What to produce:
Scan the data below and pick out the lines containing the word "will".

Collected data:
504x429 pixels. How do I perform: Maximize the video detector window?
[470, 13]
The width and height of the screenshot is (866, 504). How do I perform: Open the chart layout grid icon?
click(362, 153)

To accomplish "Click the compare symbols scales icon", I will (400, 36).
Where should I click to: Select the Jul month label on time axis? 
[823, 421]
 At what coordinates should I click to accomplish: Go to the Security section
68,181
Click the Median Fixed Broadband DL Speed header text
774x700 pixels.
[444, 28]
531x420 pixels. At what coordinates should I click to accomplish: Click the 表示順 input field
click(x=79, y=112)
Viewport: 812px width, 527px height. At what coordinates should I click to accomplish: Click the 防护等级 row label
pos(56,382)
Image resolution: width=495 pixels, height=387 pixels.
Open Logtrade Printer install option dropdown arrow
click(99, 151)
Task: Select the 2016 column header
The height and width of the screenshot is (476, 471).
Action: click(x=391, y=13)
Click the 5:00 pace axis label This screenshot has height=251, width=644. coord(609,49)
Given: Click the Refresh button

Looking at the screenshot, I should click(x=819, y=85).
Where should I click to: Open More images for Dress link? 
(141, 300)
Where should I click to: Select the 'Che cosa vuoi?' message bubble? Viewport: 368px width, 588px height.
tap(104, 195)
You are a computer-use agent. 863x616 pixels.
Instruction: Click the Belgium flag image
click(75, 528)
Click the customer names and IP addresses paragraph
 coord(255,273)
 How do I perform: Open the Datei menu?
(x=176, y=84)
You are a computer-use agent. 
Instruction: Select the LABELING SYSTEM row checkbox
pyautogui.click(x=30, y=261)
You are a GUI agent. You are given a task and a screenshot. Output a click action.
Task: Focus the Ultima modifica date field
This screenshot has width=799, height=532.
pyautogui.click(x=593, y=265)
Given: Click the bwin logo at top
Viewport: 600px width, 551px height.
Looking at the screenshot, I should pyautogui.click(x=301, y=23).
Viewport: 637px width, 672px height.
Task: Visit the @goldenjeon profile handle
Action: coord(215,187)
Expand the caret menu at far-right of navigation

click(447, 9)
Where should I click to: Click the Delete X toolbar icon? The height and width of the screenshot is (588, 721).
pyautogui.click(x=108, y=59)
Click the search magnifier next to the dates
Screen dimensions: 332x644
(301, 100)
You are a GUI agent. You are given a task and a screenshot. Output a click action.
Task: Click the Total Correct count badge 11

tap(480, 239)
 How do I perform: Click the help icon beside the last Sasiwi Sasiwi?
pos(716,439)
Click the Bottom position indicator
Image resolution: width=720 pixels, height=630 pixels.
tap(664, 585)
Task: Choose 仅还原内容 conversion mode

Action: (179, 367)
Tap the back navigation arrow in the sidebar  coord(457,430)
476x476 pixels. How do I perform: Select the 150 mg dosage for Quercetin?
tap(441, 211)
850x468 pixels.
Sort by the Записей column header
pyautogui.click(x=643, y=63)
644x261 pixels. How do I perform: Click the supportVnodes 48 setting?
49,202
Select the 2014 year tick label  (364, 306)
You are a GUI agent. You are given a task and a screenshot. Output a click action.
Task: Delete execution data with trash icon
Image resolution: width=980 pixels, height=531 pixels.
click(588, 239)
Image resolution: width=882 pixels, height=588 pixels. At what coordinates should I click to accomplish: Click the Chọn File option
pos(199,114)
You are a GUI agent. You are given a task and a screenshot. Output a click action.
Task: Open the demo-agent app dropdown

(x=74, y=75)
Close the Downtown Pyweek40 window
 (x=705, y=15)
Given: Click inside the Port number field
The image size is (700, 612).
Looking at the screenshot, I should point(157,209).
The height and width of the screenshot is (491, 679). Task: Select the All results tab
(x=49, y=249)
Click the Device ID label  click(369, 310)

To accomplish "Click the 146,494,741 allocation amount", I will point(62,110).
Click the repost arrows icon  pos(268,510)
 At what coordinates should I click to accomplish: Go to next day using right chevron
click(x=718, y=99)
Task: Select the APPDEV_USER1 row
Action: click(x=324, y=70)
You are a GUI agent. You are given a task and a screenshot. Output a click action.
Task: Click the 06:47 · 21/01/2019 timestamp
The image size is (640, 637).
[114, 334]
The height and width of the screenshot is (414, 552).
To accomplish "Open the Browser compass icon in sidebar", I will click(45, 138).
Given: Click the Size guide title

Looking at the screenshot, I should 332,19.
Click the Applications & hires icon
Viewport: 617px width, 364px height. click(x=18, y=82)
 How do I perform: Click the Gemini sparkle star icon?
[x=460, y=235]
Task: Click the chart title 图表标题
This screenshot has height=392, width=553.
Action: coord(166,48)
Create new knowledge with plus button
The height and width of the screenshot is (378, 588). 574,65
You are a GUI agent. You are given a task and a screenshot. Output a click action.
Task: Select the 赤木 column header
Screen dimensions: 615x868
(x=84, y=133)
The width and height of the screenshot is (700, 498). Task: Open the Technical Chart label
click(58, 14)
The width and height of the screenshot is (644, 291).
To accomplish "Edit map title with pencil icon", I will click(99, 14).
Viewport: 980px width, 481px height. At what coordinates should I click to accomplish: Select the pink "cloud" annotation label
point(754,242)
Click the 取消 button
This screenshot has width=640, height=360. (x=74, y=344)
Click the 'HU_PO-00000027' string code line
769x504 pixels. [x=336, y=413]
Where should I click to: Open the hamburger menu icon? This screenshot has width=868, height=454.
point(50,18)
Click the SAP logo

Result:
To accomplish "Click the compare symbols scales icon", I will (400, 36).
To accomplish "Click the 146,494,741 allocation amount", I will point(62,110).
To accomplish "Open the Browser compass icon in sidebar", I will click(45, 138).
To accomplish "Edit map title with pencil icon", I will click(99, 14).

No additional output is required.